Чисто выбритый, еще раз убедившись в недостаточности своего английского словаря, я вышел из парикмахерской и пошел по берегу... Перешел по мостику и, пройдя небольшую рощицу у самого берега, увидел раскидистую живописнейшую сосну. Она была огорожена. Здесь же я прочел надпись. Это была та самая сосна, под которой Лёнрот записывал руны... Руны, ставшие «Калевалой». Это был настоящий живой памятник и тому, кто собирал песни, и тому, кто сохранял сосну... Сосну сохраняли лесорубы. Во время карельского кулацкого мятежа, организованного великофиннами, они восстали в тылу белых в Финляндии. Они прошли по этим тылам, по занесенным снегами дорогам, они посеяли панику у белых, сорвали мобилизацию. Их лозунгом было: «Руки прочь от Советской России!» Плохо вооруженные, сметая все преграды — и шюцкор, и полицию, и войска,— в бесконечных метелях, ледяных морозах, прошли они, по колено в снегу, с детьми и женами, больше трехсот километров, с боем прорвались на свою новую и подлинную родину, в Советскую республику... Они пришли в разрушенную белыми Ухту.
Дверные переплеты были сорваны, рамы окон покорежены, стекла выбиты. Картофель поморожен, скот зарезан. Взрослое население было уведено интервентами. В деревне остались лишь глубокие старики и маленькие дети...
И одним из первых законов эти лесорубы, прошедшие великий снежный поход, издали закон о сохранении сосны Лёнрота. Сосна, под которой Лёнрот записывал руны...
Они принимали наследство...
Вот дом.
— Сюда, сюда,— вежливо подтолкнул меня Вильби.
Мы стояли у крыльца свежесрубленного дома... Прозрачная, клейкая сосновая слеза еще не успела засохнуть на досках двери.
ЧЕТВЕРТАЯ ГЛАВА
ЛЕНИН И РОВИО
Дверь растворилась, и оттуда выскочил мальчишка лет девяти.
— Постой, постой! — кричала ему вслед мать. Но он не обращал на нее внимания.
— Здравствуй, Марья!
— Не ту заботу имеем о детях,— с сокрушением сказала Марья,— какую надо. Наверно, можно больше сделать, да разве придумаешь! А вот Ленин ребенка всегда в мыслях держал!.. Слышал небось, что Ровио рассказывал?
— Нет, расскажи.
— А было так... На Третьем конгрессе Интернационала подошел товарищ Ленин к товарищу Ровио... нашего секретаря Карельского обкома партии товарища Ровио он раньше знал...
Когда товарищ Ленин от Керенского после июля в Финляндии скрывался, товарищ Ровио в Гельсингфорсе жил и помогал там Владимиру Ильичу скрываться.
Так вот, подходит он на конгрессе к товарищу Ровио, про то, про другое ведут они беседу... Владимир Ильич вдруг и спрашивает товарища Ровио по личному делу...
«Да так,— отвечает Ровио печально,— совсем недавно жена моя скончалась. Тиф...»
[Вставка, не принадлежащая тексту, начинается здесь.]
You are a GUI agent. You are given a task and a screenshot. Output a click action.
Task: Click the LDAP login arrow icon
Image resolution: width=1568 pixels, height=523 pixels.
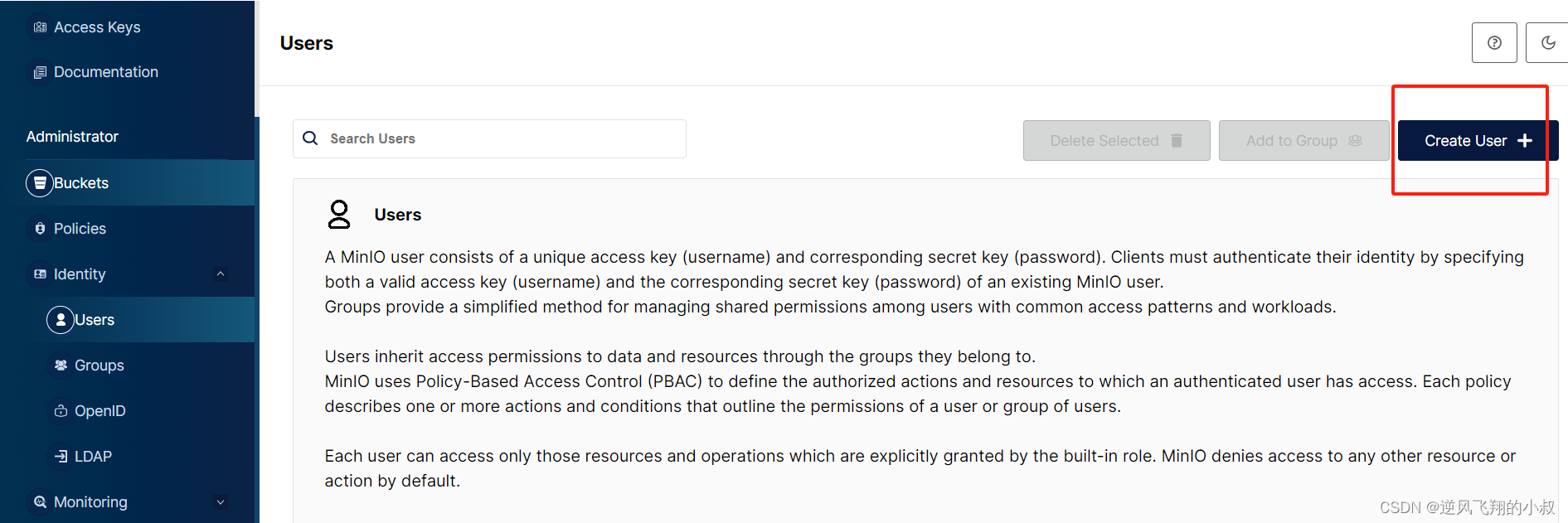(61, 457)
В те годы, знаете ли, тиф налево и направо людей косил... Без разбору...
«Ах так...— говорит Ленин и тоже озаботился.— А сынок ваш?»
Про мальчика, значит, спрашивает.
«Мальчик ничего,— отвечает товарищ Ровио,— только скучает очень».
Сами знаете, без матери от радости не поскачешь.
«Ах так,— говорит Ленин.— Игрушек ему тоже не хватает?»
А в те годы не до игрушек было.
Взял товарищ Ленин и чего-то в свой блокнот черкать стал, между прочим спросил у товарища Ровио адрес. А тот работал в Интернациональной военной школе комиссаром... Ровио все это ни к чему. Он думает: Ленин, Владимир Ильич Ульянов, готовится к заключительному слову... Прения шли.